--- Begin Stored rows ---
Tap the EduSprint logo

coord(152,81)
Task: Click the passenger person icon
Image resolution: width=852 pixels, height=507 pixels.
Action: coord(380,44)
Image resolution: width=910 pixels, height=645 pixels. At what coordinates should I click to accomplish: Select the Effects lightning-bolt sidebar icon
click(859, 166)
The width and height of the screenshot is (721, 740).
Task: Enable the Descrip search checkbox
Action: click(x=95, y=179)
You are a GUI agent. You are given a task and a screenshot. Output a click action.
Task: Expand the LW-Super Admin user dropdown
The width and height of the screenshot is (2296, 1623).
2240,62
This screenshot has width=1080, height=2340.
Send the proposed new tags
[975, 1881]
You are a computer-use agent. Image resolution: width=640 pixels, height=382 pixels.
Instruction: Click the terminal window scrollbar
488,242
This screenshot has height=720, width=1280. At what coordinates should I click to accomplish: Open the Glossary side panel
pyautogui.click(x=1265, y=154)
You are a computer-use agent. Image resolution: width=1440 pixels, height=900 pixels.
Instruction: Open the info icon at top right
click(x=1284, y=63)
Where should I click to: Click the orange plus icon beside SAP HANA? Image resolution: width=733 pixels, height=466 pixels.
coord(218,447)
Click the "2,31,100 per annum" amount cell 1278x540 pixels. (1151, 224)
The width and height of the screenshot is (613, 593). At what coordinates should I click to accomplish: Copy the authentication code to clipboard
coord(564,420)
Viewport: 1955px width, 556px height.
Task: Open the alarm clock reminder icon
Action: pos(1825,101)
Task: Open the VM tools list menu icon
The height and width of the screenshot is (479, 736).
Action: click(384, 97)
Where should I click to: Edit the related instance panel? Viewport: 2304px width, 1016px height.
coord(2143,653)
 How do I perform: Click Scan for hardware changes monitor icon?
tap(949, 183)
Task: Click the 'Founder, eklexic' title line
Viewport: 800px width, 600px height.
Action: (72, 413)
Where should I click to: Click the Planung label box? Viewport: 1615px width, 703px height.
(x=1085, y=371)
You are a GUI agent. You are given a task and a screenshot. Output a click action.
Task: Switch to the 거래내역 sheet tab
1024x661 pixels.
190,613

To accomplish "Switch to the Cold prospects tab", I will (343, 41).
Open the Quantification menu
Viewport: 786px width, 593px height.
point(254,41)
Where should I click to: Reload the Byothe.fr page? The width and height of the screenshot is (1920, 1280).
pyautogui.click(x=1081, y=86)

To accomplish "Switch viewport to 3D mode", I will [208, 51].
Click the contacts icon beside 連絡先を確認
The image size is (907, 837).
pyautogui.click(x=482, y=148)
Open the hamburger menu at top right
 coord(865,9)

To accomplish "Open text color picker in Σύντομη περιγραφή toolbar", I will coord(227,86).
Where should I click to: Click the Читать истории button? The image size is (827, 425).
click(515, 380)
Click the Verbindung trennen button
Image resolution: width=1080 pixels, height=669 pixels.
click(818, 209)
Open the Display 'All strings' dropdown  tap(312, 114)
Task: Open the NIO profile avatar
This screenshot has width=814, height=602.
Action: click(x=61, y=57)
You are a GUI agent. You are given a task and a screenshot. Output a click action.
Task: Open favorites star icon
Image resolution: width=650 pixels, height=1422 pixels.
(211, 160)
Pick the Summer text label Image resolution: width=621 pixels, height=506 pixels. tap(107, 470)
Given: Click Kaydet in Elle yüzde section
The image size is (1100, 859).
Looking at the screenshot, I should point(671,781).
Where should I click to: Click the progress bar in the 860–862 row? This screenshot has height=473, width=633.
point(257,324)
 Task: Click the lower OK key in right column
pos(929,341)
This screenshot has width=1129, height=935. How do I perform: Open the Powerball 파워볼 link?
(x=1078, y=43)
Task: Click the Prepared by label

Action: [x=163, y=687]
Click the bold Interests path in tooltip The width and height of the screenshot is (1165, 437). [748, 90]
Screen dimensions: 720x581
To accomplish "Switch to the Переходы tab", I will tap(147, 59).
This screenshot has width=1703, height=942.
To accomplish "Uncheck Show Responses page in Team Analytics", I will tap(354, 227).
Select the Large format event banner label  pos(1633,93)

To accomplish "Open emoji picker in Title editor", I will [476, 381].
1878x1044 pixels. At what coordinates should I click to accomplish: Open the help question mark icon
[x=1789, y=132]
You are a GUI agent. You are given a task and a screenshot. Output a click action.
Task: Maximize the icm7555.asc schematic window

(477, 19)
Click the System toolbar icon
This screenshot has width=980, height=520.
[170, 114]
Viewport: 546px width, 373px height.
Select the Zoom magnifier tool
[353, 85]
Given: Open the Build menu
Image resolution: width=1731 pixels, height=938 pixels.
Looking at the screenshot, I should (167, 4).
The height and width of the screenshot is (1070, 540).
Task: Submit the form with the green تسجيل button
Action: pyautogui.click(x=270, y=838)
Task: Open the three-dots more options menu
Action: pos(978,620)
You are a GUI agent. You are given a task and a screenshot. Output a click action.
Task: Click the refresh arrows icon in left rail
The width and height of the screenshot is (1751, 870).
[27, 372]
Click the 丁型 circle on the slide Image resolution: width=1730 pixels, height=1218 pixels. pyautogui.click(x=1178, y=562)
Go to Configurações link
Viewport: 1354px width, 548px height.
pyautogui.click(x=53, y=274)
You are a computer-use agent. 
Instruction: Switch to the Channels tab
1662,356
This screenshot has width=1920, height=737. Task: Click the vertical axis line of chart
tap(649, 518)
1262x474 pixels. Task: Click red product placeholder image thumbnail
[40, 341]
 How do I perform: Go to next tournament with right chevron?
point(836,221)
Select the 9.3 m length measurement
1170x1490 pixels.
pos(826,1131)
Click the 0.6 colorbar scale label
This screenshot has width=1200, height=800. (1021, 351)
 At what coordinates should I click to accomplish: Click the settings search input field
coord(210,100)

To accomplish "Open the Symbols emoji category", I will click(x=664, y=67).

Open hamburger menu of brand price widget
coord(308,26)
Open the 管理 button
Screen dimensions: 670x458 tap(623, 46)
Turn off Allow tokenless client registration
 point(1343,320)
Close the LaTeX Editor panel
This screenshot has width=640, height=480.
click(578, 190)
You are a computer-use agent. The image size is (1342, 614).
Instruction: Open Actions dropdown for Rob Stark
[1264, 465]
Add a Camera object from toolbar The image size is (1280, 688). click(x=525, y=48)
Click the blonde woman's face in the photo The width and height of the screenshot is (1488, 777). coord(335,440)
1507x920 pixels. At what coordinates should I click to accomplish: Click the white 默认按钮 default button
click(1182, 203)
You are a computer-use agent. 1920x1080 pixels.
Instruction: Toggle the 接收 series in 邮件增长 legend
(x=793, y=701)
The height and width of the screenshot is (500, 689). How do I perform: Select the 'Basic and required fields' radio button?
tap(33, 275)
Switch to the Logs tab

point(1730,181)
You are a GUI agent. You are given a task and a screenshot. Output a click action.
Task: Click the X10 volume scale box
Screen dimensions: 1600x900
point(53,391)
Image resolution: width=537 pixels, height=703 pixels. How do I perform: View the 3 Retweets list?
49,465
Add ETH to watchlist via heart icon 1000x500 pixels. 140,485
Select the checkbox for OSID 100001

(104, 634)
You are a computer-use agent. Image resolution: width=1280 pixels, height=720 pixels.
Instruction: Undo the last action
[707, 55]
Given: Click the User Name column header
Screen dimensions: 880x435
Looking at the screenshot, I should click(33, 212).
--- End Stored rows ---
Exercise objective - Copy every one of the records above without changing anything in them.

Written solution -
Tap the EduSprint logo

coord(152,81)
Task: Click the passenger person icon
Image resolution: width=852 pixels, height=507 pixels.
Action: coord(380,44)
Image resolution: width=910 pixels, height=645 pixels. At what coordinates should I click to accomplish: Select the Effects lightning-bolt sidebar icon
click(859, 166)
The width and height of the screenshot is (721, 740).
Task: Enable the Descrip search checkbox
Action: click(x=95, y=179)
You are a GUI agent. You are given a task and a screenshot. Output a click action.
Task: Expand the LW-Super Admin user dropdown
The width and height of the screenshot is (2296, 1623).
2240,62
This screenshot has width=1080, height=2340.
Send the proposed new tags
[975, 1881]
You are a computer-use agent. Image resolution: width=640 pixels, height=382 pixels.
Instruction: Click the terminal window scrollbar
488,242
This screenshot has height=720, width=1280. At what coordinates should I click to accomplish: Open the Glossary side panel
pyautogui.click(x=1265, y=154)
You are a computer-use agent. Image resolution: width=1440 pixels, height=900 pixels.
Instruction: Open the info icon at top right
click(x=1284, y=63)
Where should I click to: Click the orange plus icon beside SAP HANA? Image resolution: width=733 pixels, height=466 pixels.
coord(218,447)
Click the "2,31,100 per annum" amount cell 1278x540 pixels. (1151, 224)
The width and height of the screenshot is (613, 593). At what coordinates should I click to accomplish: Copy the authentication code to clipboard
coord(564,420)
Viewport: 1955px width, 556px height.
Task: Open the alarm clock reminder icon
Action: pos(1825,101)
Task: Open the VM tools list menu icon
The height and width of the screenshot is (479, 736).
Action: click(384, 97)
Where should I click to: Edit the related instance panel? Viewport: 2304px width, 1016px height.
coord(2143,653)
 How do I perform: Click Scan for hardware changes monitor icon?
tap(949, 183)
Task: Click the 'Founder, eklexic' title line
Viewport: 800px width, 600px height.
Action: (72, 413)
Where should I click to: Click the Planung label box? Viewport: 1615px width, 703px height.
(x=1085, y=371)
You are a GUI agent. You are given a task and a screenshot. Output a click action.
Task: Switch to the 거래내역 sheet tab
1024x661 pixels.
190,613

To accomplish "Switch to the Cold prospects tab", I will (343, 41).
Open the Quantification menu
Viewport: 786px width, 593px height.
point(254,41)
Where should I click to: Reload the Byothe.fr page? The width and height of the screenshot is (1920, 1280).
pyautogui.click(x=1081, y=86)

To accomplish "Switch viewport to 3D mode", I will [208, 51].
Click the contacts icon beside 連絡先を確認
The image size is (907, 837).
pyautogui.click(x=482, y=148)
Open the hamburger menu at top right
 coord(865,9)

To accomplish "Open text color picker in Σύντομη περιγραφή toolbar", I will coord(227,86).
Where should I click to: Click the Читать истории button? The image size is (827, 425).
click(515, 380)
Click the Verbindung trennen button
Image resolution: width=1080 pixels, height=669 pixels.
click(818, 209)
Open the Display 'All strings' dropdown  tap(312, 114)
Task: Open the NIO profile avatar
This screenshot has width=814, height=602.
Action: click(x=61, y=57)
You are a GUI agent. You are given a task and a screenshot. Output a click action.
Task: Open favorites star icon
Image resolution: width=650 pixels, height=1422 pixels.
(211, 160)
Pick the Summer text label Image resolution: width=621 pixels, height=506 pixels. tap(107, 470)
Given: Click Kaydet in Elle yüzde section
The image size is (1100, 859).
Looking at the screenshot, I should point(671,781).
Where should I click to: Click the progress bar in the 860–862 row? This screenshot has height=473, width=633.
point(257,324)
 Task: Click the lower OK key in right column
pos(929,341)
This screenshot has width=1129, height=935. How do I perform: Open the Powerball 파워볼 link?
(x=1078, y=43)
Task: Click the Prepared by label

Action: [x=163, y=687]
Click the bold Interests path in tooltip The width and height of the screenshot is (1165, 437). [748, 90]
Screen dimensions: 720x581
To accomplish "Switch to the Переходы tab", I will tap(147, 59).
This screenshot has width=1703, height=942.
To accomplish "Uncheck Show Responses page in Team Analytics", I will tap(354, 227).
Select the Large format event banner label  pos(1633,93)

To accomplish "Open emoji picker in Title editor", I will [476, 381].
1878x1044 pixels. At what coordinates should I click to accomplish: Open the help question mark icon
[x=1789, y=132]
You are a GUI agent. You are given a task and a screenshot. Output a click action.
Task: Maximize the icm7555.asc schematic window

(477, 19)
Click the System toolbar icon
This screenshot has width=980, height=520.
[170, 114]
Viewport: 546px width, 373px height.
Select the Zoom magnifier tool
[353, 85]
Given: Open the Build menu
Image resolution: width=1731 pixels, height=938 pixels.
Looking at the screenshot, I should (167, 4).
The height and width of the screenshot is (1070, 540).
Task: Submit the form with the green تسجيل button
Action: pyautogui.click(x=270, y=838)
Task: Open the three-dots more options menu
Action: pos(978,620)
You are a GUI agent. You are given a task and a screenshot. Output a click action.
Task: Click the refresh arrows icon in left rail
The width and height of the screenshot is (1751, 870).
[27, 372]
Click the 丁型 circle on the slide Image resolution: width=1730 pixels, height=1218 pixels. pyautogui.click(x=1178, y=562)
Go to Configurações link
Viewport: 1354px width, 548px height.
pyautogui.click(x=53, y=274)
You are a computer-use agent. 
Instruction: Switch to the Channels tab
1662,356
This screenshot has width=1920, height=737. Task: Click the vertical axis line of chart
tap(649, 518)
1262x474 pixels. Task: Click red product placeholder image thumbnail
[40, 341]
 How do I perform: Go to next tournament with right chevron?
point(836,221)
Select the 9.3 m length measurement
1170x1490 pixels.
pos(826,1131)
Click the 0.6 colorbar scale label
This screenshot has width=1200, height=800. (1021, 351)
 At what coordinates should I click to accomplish: Click the settings search input field
coord(210,100)

To accomplish "Open the Symbols emoji category", I will click(x=664, y=67).

Open hamburger menu of brand price widget
coord(308,26)
Open the 管理 button
Screen dimensions: 670x458 tap(623, 46)
Turn off Allow tokenless client registration
 point(1343,320)
Close the LaTeX Editor panel
This screenshot has width=640, height=480.
click(578, 190)
You are a computer-use agent. The image size is (1342, 614).
Instruction: Open Actions dropdown for Rob Stark
[1264, 465]
Add a Camera object from toolbar The image size is (1280, 688). click(x=525, y=48)
Click the blonde woman's face in the photo The width and height of the screenshot is (1488, 777). coord(335,440)
1507x920 pixels. At what coordinates should I click to accomplish: Click the white 默认按钮 default button
click(1182, 203)
You are a computer-use agent. 1920x1080 pixels.
Instruction: Toggle the 接收 series in 邮件增长 legend
(x=793, y=701)
The height and width of the screenshot is (500, 689). How do I perform: Select the 'Basic and required fields' radio button?
tap(33, 275)
Switch to the Logs tab

point(1730,181)
You are a GUI agent. You are given a task and a screenshot. Output a click action.
Task: Click the X10 volume scale box
Screen dimensions: 1600x900
point(53,391)
Image resolution: width=537 pixels, height=703 pixels. How do I perform: View the 3 Retweets list?
49,465
Add ETH to watchlist via heart icon 1000x500 pixels. 140,485
Select the checkbox for OSID 100001

(104, 634)
You are a computer-use agent. Image resolution: width=1280 pixels, height=720 pixels.
Instruction: Undo the last action
[707, 55]
Given: Click the User Name column header
Screen dimensions: 880x435
Looking at the screenshot, I should click(33, 212).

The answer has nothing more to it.